Canoe Vibes: ‘Mind What You Tell Your Daughter’

  • not just a book, but a tool for soul-searching conversation

The mind of a poet often orbits around the earth, gathering particles of words into the sub-conscious mind and when it has finally rested, unpacks them; a mixture of good and bad words, and like a farmer separating the harvested wheat from the chaff, combs through the mind and once convinced about the appropriate words, put them forward as art.

That is how the book, ‘Mind What You Tell Your Daughter… An afro feminist collection of poems’ was birthed.

At the height of the pandemic, when government put restrictions on human movements in order to contain the spread of the virus, Aincre Maame-Fosua Evans, confined within her house, allowed her mind to rummage through fields, gathering childhood memories and those of present day humanity struggles, and moulded them into words in the hope that the unpleasant experiences many women go through from the hands of society may spark a conversation that will result in systems that protect their dignity and respect.

“Writing this first collection of poetry has been a deeply disruptive, mindful and restorative process,” she writes.  The book, she again writes, “is a collection that puts on trial the difficult and contentious claim that what we teach and tell our daughters is for their own protection”.

“We not only accommodate violence through these lessons, but we soak children and burn them in it,” she adds.

The fifty-two-page book is slashed into three parts, and each part recounts existing experiences embedded in a system skewed to the disadvantage of women. It is important to say that the book has not been set to attack patriarchs, but more of an invitation for parents (adults) to reflect on the impact their words may have on their daughters (children).
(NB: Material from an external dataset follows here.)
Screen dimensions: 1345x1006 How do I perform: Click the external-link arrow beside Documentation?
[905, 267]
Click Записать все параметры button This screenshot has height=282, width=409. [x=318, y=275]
Aincre Maame-Fosua Evans was born in London to a Ghanaian mother and a Welsh father. She is a writer, academic and currently a Senior Research Assistant to the Kwame Nkrumah Chair at the Institue of African Studies, University of Ghana, Legon.
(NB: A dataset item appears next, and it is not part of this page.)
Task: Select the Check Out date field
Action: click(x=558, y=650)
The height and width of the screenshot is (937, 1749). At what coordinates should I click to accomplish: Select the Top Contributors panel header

Our conversation took place inside a rather noisy café. The place is usually quiet with customers speaking with a bit of sensitivity to the presence of others. However, on this afternoon, a customer, perhaps unaware of the level her voice could reach, boomed into an iPhone 13. She was mostly using earpieces so I had to conclude the person on the other end was struggling to hear whatever was being communicated to him or her.
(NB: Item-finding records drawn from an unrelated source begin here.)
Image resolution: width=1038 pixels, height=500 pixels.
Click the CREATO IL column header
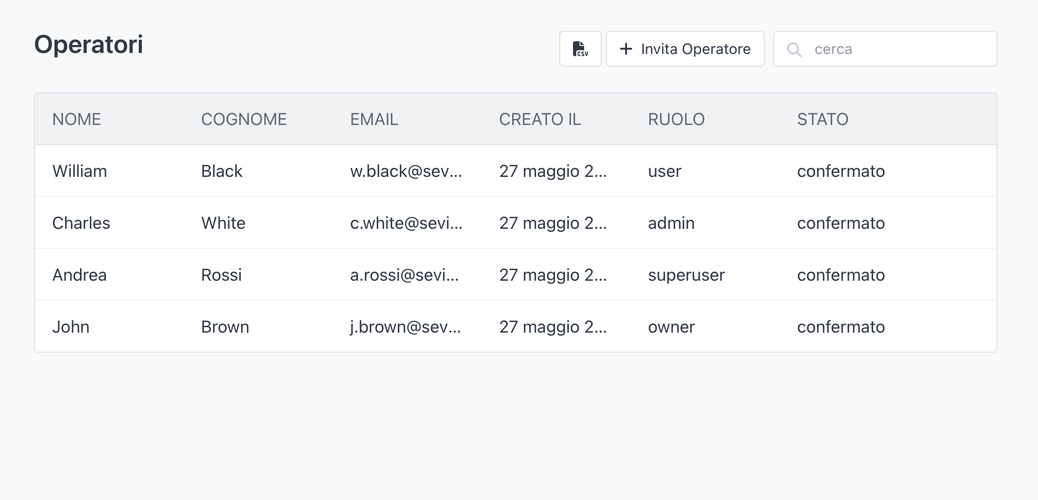(540, 119)
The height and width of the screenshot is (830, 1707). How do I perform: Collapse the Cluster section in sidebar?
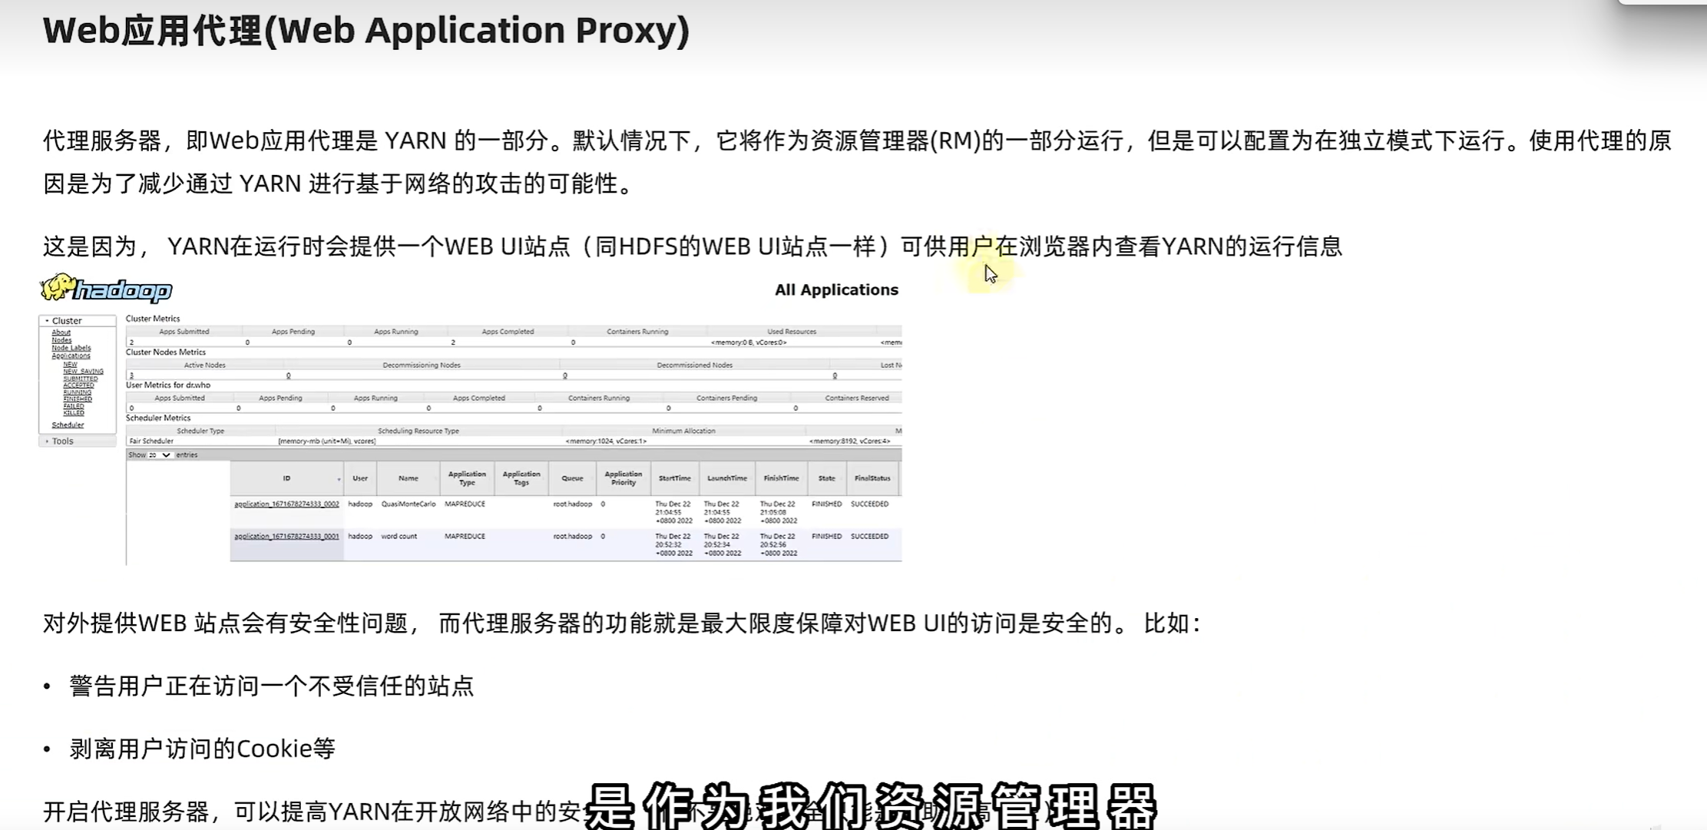coord(66,321)
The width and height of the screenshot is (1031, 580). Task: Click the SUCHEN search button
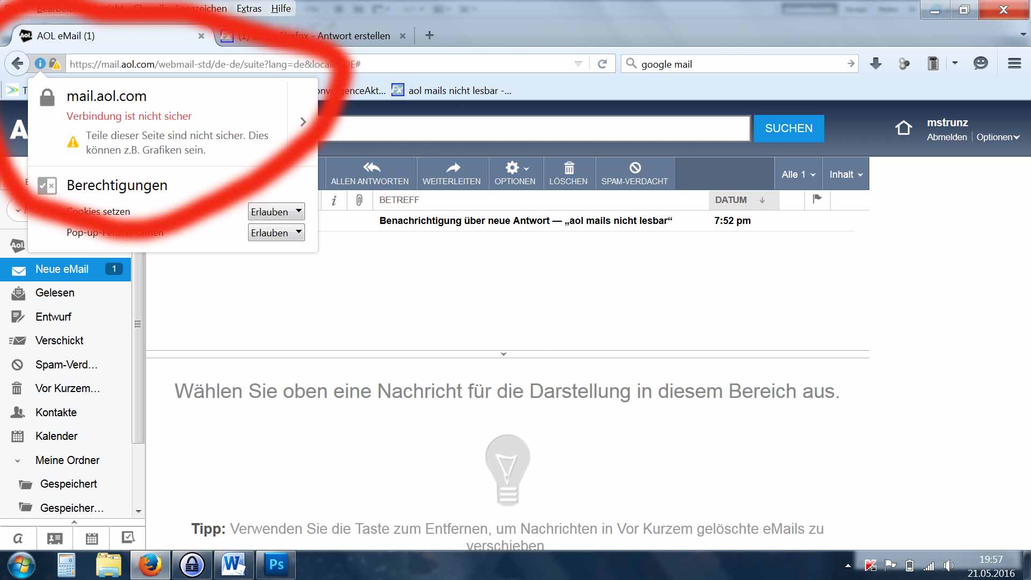click(788, 128)
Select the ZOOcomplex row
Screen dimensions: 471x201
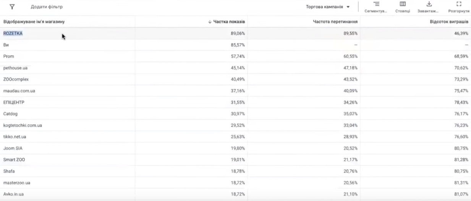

We had to, therefore, raise our voices to an appreciable decibel to properly hear each other.  Aincre comes across as a very reserved person, but she is very articulate, concise and matured in articulating her ideas. She does not speak in bits and parts; she speaks with clarity and with a good dose of humility. Adjusting her long braids which had spread onto her shoulders, she gently used both hands to push them back, placed her right hand on the coffee cup and recounted her childhood memories growing up in Ghana under the watchful eyes of her grandmother, whose age began to succumb to ill health.

In the poem ‘Spinach and Cassava’,  Aincre recounts her time with the grandmother, snaking through the garden, picking fruits and vegetables. She talks about her grandmother’s strength now eaten away by dementia, forcing a space of silence between them, but filled with eye gestures and the squeezing of hands.

Imaa and I have walked twice around this garden

Passed the plantain leaves and pawpaw fruit;

Spinach leaves and cassava she had once knelt down to plant

Coconut trees she had tended to,

beaten me sore for climbing.

I cannot bring myself to speak to her,

she cannot reply.

But she clasps her fingers in my own

and grips me through the dementia.

Shakily we walk around,

and each time we pass the coconuts,

she smiles.

In ‘To Daughters Who Were asked for more’, Aincre confronts an entrenched system in certain societies where women’s voices are silent when it comes to decision-making, even if whatever decision may be about them. She questioned the relevance of such practices because women have long been relegated to the fringes, and are only good for sex and childbearing.

It is understood that in the company of men

we set but do not sit at the table

We are there to retrieve

And we pray that what they ask for

Is water.

Aincre, who was educated in Holland, Vietnam, Hong Kong and the United Kingdom, is already happy with the feedback the book has generated. She is confident readers will look on the book not necessarily as an instrument for confrontation of disrupting existing system, but that men and women can work together for a just society.